The implementation of MPDSR has led to an improvement in patient documentation practices and a shift in attitudes
Feedback from healthcare workers in Nandi county on the MPDSR system has been positive, and pointed to an improvement of documentation practices. This is because conducting a mortality review requires a health facility to have the most accurate information about the patient across the whole continuum of care; from the first contact with health workers during pregnancy, subsequent antenatal care (ANC) visits, labour, child birth to the post-delivery stage.
According to Alice, a nurse at the Kibwarenge health centre in Nandi county: “Our documentation had a few gaps in the past, health workers didn’t capture most details in the mother’s clinic record books during her antenatal care visits and it was therefore challenging to foresee possible complications when she came in for delivery.”
The implementation of MPDSR has therefore, over time, shifted the attitude of health workers to appreciate the importance of capturing the even the smallest details of each patient’s ANC visits. This helps monitor potential pregnancy related risk factors to offer more tailored care and ultimately improve maternal health outcomes.

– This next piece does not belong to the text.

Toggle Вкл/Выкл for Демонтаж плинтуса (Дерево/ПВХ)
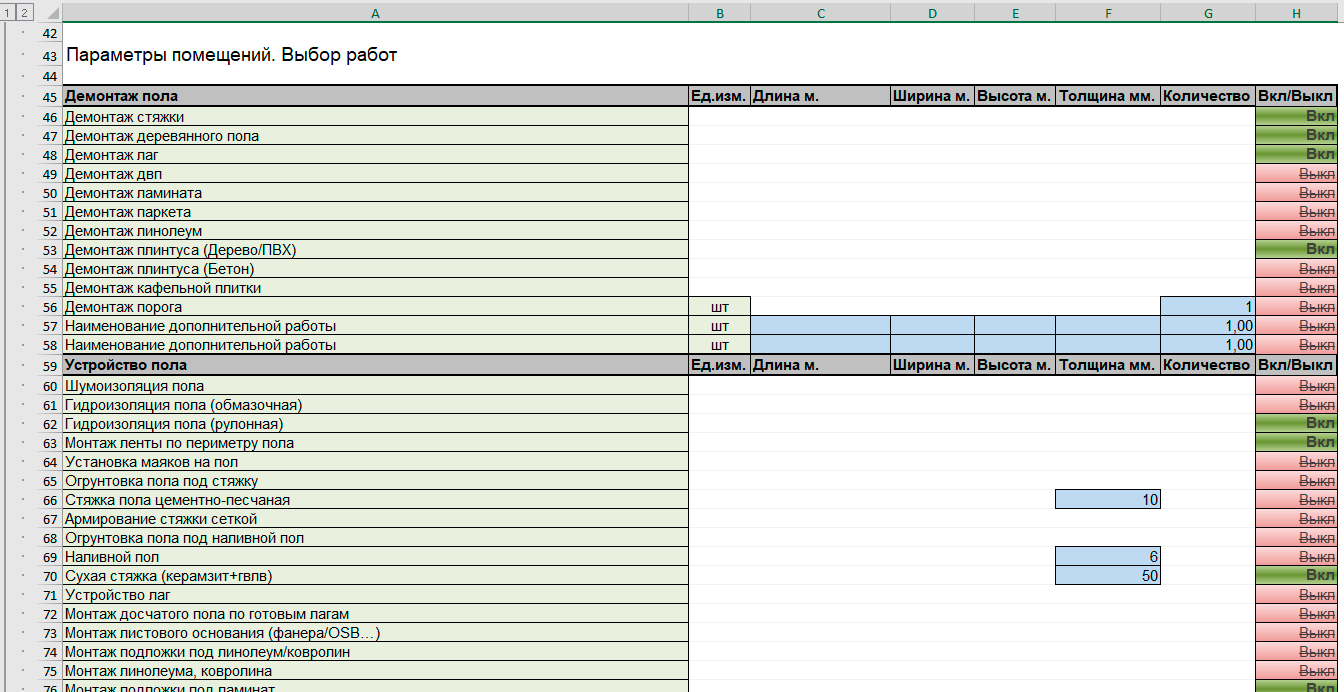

As part of the MPDSR process, all patient records are uploaded to the national health information reporting system DHIS2 (District Health Information System 2). Nandi county’s health department supports health facilities to ensure that each maternal and perinatal death us reported into the DHIS2 and that a review, which will also need to be uploaded to the database, is undertaken within 24 hours reviews and adheres to set quality standards. The MPDSR Committees then reviews these patient records and shares a report with recommendations and findings with the sub-county – and eventually county representatives - to inform decisions on resource allocation and health system strengthening.
According to the sub-county Public Health Officer Choge, who is responsible for ensuring the quality of reviews: “Our role is to look at what the facilities are doing if there is a maternal or perinatal death case or even if there is no case. We ensure that they hold their monthly MPDSR meetings. And that at the end of each quarter all the cases recorded in each facility have been reviewed uploaded in the DHIS2. Once all that is done, we follow up on the recommended actions presented by the facility MPDSR committees until they are implemented”.
A systems approach is vital to avoiding maternal deaths
The MPDSR’s systems approach is critical to identifying solutions to preventing maternal and newborn deaths and has been embraced by key stakeholders in the health system in Nandi county. “Our facility has actively implemented MPDSR and already there are plans based on recommendations from the committee to improve issues like transport during referral from lower level facilities.”, according to David, hospital administrator at the Nandi Hills Referral Hospital and member of its MPDSR committee.
David also notes that the Nandi County government purchased new ambulances for the health facility in response to a recommendation from the committee, and has requested financial resources to strengthen the county referral system - ensuring that mothers can be referred and transported to upper level facilities from lower level facilities in the shortest amount of time possible and without any avoid any delay in care.
As Options partnership with the Nandi County government continues to strengthen its health system and improve quality of care for mothers and babies’, systems like MPDSR will play a transformational role. The next steps would be to further institutionalising MPDSR and ensuring that the system is linked to the county’s annual work planning and budget cycle to make additional resources available to implement recommendations from the committees.